Love Strikes! (2011)
6/10
Love Strikes
8 February 2014
Warning: Spoilers
'Love Strikes' is a film that certainly has a lot of imagination. Like 96.4% of contemporary Japanese films, it's based on a manga, though the film version takes it to another level. Fujimoto is a 'second virgin' working at an online pop culture magazine, a source of much politically incorrect humour for his work colleagues. On meeting a fellow music nerd, a female one, on Twitter - regularly referenced throughout the film - he then hits a period of moteki: a purple patch with women. But, in his desperation to be with his first love, Miyuki, he finds that success with women brings him problems he has no idea how to handle, leading to more pain, frustration and angst than being hapless with women ever did. But, being another rom-com (aren't all films about youth?!), all works out fine in the end.
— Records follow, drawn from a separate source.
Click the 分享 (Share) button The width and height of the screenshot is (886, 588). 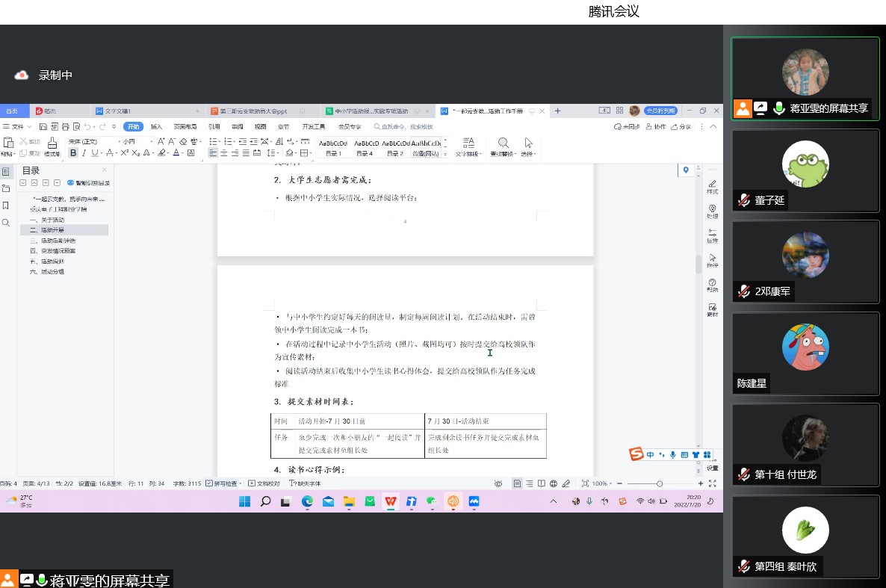coord(681,127)
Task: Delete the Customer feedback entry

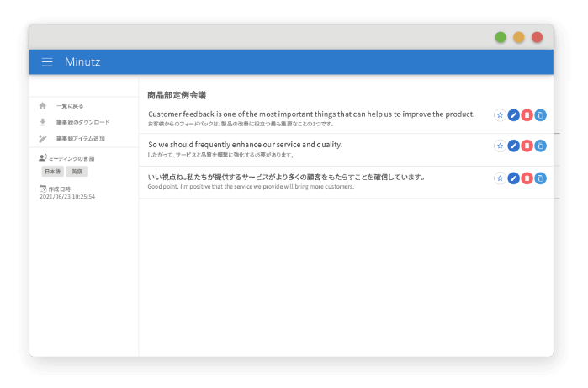Action: click(527, 115)
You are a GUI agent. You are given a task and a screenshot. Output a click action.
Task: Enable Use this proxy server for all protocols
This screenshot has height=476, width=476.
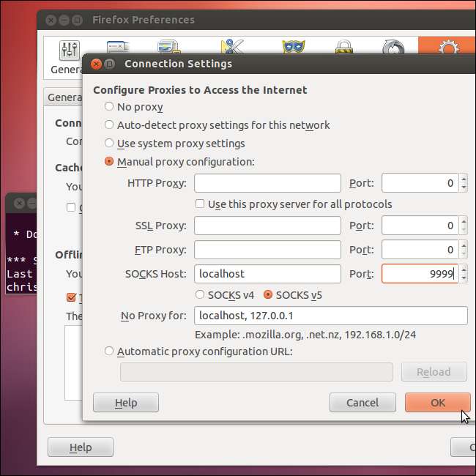[x=200, y=204]
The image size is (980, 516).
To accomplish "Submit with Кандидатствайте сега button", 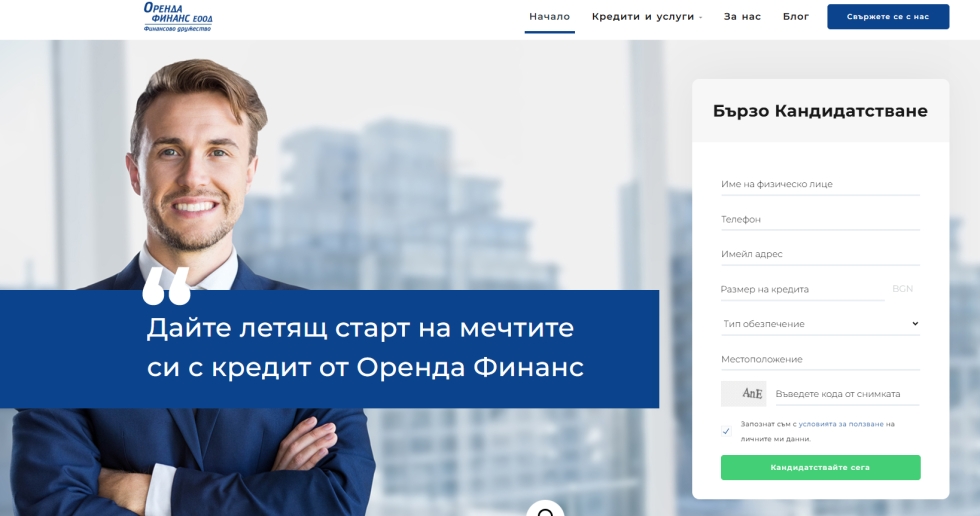I will pos(820,467).
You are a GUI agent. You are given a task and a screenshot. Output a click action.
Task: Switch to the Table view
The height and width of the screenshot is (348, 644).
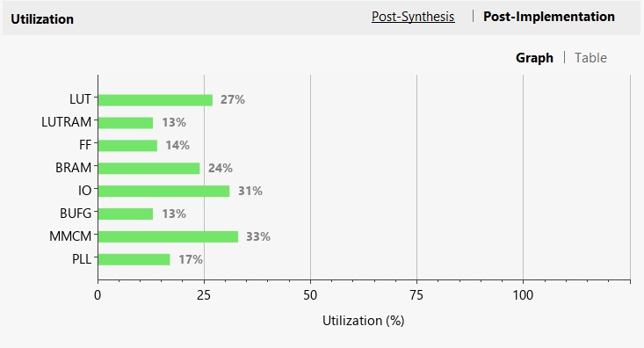pos(590,58)
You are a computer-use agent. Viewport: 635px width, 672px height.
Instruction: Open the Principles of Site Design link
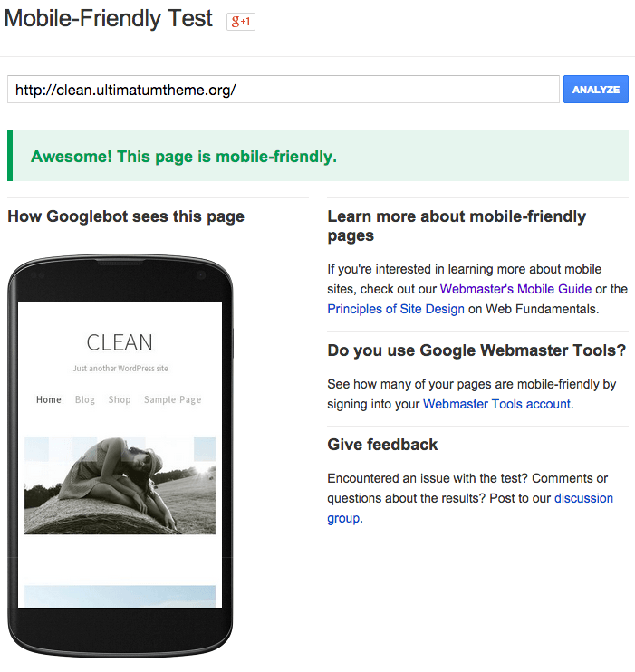point(396,309)
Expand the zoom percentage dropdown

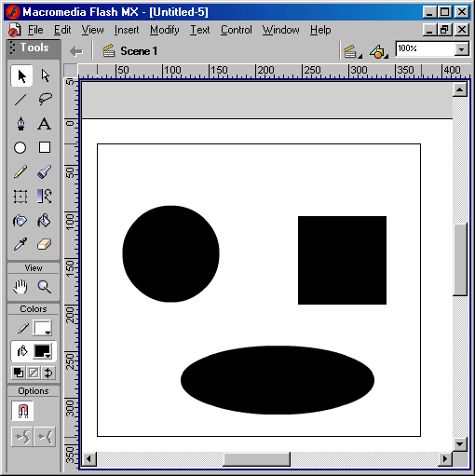click(x=462, y=49)
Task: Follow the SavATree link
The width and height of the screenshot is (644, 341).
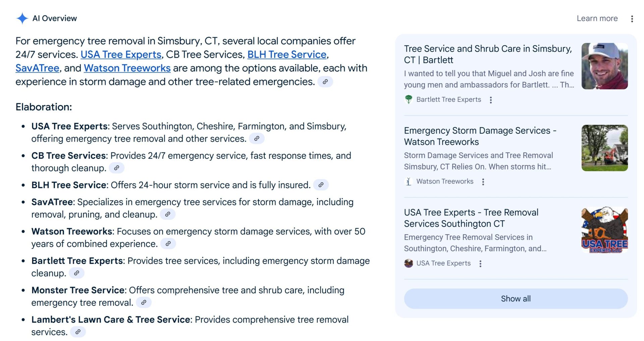Action: click(37, 68)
With music an important element in the film, director Ohne throws in various emotional musical numbers, directed as karaoke routines, complete with introductions and sing-a-long lyrics. All this provides much hilarity. Interestingly, one of the highlights of the film is the closing credits, based on the social networking sites often referenced throughout. At times, the realism in 'Love Strikes' is strong, showing the stresses and strains that social media and mobile communications put on young people in love, with Fujimoto often becoming obsessive over the most trivial of things. (Though with Fujimoto's character being thirty- one years old, it's difficult to know how youthful this really is.) However, all this angst seems to be written off with the happy ending, which detracts a little from some of the film's more serious points. Though with its various pop culture references and cameos by leading J- Pop stars, such as everyone's favourites Perfume, 'Love Strikes' proved to be 'big in Japan'.